* PROBLEM DESCRIPTION
Copy nothing but the lines below running from the line containing "İletişim (705, 816)" through the line containing "[Instagram] (190, 1016)", both end lines included.
###
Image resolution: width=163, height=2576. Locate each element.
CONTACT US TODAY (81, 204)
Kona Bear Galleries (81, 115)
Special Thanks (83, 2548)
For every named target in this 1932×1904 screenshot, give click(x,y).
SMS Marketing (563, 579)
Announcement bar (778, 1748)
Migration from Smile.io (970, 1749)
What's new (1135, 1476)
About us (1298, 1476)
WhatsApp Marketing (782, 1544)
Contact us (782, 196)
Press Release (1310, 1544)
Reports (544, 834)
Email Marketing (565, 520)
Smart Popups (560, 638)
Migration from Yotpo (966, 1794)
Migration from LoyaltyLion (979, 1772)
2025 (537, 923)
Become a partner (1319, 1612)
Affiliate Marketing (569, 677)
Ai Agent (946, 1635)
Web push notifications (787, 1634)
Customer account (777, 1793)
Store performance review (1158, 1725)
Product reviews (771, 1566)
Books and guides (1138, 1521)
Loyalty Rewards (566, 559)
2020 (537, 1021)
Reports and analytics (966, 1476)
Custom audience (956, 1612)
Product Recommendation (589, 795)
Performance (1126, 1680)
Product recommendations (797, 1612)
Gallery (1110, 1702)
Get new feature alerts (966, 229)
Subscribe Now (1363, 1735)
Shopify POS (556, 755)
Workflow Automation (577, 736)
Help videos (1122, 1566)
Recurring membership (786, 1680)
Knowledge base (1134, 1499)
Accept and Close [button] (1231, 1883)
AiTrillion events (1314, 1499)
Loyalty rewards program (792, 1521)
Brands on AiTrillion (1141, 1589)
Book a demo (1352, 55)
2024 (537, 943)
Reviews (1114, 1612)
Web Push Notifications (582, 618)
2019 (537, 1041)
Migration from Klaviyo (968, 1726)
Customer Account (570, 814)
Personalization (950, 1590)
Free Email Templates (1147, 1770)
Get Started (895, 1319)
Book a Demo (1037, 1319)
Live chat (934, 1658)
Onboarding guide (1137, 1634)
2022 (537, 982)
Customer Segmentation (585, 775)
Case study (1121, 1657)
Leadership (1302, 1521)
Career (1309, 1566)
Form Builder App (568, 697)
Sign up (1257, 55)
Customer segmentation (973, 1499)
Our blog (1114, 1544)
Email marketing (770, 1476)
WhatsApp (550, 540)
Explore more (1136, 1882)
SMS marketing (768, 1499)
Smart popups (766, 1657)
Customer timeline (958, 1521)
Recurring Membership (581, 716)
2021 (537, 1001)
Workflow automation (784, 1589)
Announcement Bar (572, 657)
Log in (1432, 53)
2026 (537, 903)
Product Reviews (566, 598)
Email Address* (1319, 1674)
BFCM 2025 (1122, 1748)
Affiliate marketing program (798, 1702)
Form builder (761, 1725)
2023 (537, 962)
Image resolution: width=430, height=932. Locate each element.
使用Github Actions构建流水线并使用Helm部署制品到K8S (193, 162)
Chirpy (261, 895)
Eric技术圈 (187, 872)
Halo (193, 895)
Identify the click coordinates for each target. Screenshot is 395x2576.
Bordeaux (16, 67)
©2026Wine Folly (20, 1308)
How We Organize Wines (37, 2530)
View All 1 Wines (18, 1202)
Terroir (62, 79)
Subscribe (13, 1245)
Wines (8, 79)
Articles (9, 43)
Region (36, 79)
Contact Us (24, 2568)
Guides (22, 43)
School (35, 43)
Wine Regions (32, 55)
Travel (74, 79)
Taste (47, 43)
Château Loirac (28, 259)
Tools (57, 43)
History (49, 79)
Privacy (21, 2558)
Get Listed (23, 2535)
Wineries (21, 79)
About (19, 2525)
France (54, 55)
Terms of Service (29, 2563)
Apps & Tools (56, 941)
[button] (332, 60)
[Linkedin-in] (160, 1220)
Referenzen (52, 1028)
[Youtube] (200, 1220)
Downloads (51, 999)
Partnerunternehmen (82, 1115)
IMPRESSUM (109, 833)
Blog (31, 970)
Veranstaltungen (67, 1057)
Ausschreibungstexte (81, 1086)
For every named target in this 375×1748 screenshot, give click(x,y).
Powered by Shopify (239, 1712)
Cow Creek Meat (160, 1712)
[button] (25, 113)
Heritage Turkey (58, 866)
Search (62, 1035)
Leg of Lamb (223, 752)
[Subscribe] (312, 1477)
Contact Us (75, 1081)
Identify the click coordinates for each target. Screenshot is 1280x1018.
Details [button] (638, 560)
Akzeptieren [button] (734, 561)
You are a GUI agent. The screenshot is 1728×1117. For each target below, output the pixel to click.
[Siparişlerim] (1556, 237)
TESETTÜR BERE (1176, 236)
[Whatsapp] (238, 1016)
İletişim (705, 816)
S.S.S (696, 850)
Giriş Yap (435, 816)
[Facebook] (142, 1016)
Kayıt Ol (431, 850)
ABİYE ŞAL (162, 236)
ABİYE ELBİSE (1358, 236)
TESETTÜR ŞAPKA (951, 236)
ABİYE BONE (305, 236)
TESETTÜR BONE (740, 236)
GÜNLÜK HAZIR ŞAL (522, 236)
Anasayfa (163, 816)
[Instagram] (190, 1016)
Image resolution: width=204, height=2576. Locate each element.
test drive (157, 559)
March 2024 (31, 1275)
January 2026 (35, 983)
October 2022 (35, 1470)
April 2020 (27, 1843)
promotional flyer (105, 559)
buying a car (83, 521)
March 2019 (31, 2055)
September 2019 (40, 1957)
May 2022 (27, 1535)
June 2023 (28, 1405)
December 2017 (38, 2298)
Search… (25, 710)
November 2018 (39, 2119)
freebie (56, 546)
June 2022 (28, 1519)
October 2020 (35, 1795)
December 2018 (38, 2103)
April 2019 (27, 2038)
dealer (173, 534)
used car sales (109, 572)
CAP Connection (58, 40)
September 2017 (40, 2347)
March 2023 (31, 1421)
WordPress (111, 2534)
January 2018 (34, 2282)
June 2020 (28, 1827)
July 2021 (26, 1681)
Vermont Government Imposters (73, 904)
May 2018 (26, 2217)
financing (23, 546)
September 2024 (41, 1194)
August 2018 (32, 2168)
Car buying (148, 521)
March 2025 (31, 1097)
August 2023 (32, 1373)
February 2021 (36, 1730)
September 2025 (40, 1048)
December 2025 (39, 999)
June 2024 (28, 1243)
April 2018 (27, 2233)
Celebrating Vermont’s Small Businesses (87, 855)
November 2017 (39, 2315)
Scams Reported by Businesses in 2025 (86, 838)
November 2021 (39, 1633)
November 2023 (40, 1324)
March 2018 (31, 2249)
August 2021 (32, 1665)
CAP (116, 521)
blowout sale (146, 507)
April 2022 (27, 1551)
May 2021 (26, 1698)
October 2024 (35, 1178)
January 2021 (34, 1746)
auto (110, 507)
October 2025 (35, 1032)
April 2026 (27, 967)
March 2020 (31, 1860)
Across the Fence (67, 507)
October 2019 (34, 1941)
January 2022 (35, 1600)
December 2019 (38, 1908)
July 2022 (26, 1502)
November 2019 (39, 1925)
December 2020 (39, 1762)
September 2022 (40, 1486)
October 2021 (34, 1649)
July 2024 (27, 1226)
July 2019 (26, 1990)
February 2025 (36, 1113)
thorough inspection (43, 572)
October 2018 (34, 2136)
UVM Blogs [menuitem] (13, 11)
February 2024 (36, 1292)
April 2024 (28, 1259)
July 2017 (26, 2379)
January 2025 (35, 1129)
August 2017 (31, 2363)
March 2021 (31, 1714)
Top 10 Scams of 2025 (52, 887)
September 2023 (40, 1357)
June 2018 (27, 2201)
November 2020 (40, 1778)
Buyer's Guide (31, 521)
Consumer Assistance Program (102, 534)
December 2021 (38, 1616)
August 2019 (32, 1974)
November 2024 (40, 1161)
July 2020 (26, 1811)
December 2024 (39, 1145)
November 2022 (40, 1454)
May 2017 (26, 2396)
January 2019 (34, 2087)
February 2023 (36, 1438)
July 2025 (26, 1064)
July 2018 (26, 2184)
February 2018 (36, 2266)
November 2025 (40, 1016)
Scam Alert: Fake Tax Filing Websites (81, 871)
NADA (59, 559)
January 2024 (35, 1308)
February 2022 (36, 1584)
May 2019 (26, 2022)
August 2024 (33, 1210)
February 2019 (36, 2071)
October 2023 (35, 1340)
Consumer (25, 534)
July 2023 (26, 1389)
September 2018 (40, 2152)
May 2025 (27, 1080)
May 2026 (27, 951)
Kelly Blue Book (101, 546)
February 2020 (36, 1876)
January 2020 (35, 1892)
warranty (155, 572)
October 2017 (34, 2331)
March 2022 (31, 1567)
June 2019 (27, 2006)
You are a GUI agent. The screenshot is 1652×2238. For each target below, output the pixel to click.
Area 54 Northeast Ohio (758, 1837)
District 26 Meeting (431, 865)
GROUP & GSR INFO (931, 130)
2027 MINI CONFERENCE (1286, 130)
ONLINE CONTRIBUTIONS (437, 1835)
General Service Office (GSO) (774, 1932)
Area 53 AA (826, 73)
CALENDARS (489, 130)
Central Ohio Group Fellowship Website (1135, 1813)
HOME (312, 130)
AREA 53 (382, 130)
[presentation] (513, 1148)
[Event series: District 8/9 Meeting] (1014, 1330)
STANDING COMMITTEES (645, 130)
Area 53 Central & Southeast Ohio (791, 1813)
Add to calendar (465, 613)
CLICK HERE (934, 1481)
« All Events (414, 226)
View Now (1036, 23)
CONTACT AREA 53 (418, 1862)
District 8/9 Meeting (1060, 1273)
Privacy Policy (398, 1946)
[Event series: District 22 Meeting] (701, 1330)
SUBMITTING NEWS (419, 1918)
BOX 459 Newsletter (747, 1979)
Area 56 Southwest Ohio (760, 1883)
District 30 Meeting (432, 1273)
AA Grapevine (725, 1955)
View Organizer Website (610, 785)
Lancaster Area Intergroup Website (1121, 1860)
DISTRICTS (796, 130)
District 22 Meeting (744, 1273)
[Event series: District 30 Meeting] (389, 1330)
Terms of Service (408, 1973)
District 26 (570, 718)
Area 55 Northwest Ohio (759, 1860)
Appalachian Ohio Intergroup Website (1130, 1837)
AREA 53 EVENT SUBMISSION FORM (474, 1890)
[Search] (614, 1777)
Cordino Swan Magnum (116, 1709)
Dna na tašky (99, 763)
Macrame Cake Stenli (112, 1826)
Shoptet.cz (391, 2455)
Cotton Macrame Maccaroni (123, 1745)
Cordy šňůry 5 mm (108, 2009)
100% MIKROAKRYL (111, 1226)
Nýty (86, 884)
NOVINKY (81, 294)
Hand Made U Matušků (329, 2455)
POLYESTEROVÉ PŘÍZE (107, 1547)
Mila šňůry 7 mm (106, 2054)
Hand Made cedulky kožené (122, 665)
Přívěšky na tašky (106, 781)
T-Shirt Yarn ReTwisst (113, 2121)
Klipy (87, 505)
###
* RESPONSE FOR THIS EXERCISE
İletişim (705, 816)
S.S.S (696, 850)
Giriş Yap (435, 816)
[Facebook] (142, 1016)
Kayıt Ol (431, 850)
ABİYE ŞAL (162, 236)
ABİYE ELBİSE (1358, 236)
TESETTÜR ŞAPKA (951, 236)
ABİYE BONE (305, 236)
TESETTÜR BONE (740, 236)
GÜNLÜK HAZIR ŞAL (522, 236)
Anasayfa (163, 816)
[Instagram] (190, 1016)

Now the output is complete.